Poor health outcomes among Mexican-American children are not paradoxical given evidence that shows that both Mexican-American adults and children are disadvantaged in terms of health insurance coverage, access to healthcare, and utilization of healthcare. Analyses of various sources of national data show that Hispanic children have the lowest rates of health insurance coverage of all major U.S. racial/ethnic groups (DeNavas-Walt, Proctor, and Lee, 2005:17-19). Among Hispanics, Mexican-American children are most likely to be uninsured (Scott and Ni, 2004; Huang, 1997). They are the most likely to lack a regular source of healthcare and have unmet medical needs due to cost (Scott and Ni, 2004). They also have the fewest physician visits and are the most likely to not have seen a doctor within the past year (Flores et al., 1999).

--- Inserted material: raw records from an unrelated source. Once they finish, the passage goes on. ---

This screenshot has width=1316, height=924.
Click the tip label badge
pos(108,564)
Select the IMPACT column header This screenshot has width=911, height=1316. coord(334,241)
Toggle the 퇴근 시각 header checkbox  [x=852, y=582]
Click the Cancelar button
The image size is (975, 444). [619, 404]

Most studies in the area have not been able to separate Mexican-American children by nativity and generation, an important distinction given the heterogeneity of the Mexican-American population (Bean and Tienda, 1987; Saenz, 2006), and some research that shows that health tends to deteriorate among immigrant groups across time and generational status in the United States (Landale, Oropesa, and Gorman, 2000; Lopez-Gonzalez, Aravena, and Hummer, 2005; National Research Council, 1998). Burgos et al. (2005) recently helped fill this gap by showing that first-generation Mexican-American children (i.e., foreign-born children) aged 0-16 were, by far, the most likely subset of Mexican-American children to be uninsured, to lack a regular source of care, and to not have seen a doctor in the past year. Burgos and colleagues show (2005:Table 1) that an astonishing percentage (64.2 percent) of first-generation Mexican-American children lack any kind of health insurance coverage at all; second- and third-generation Mexican-American children are covered at higher rates but still have substantially higher rates of noncoverage compared to non-Hispanic black and white children (25.4 and 15.9 percent of second- and third-generation Mexican Americans are uncovered, respectively, vs. 10 and 7.5 percent of black and white children, respectively). In their analysis of access to care, the authors find that, net of health insurance differences across groups, there are no significant differences between second- and third-generation Mexican Americans and white children in terms of having a usual source of care or having seen a doctor in the past year. Thus, access differences between second- and third-generation Mexican-American children and whites could be largely rooted in health insurance differences across these groups.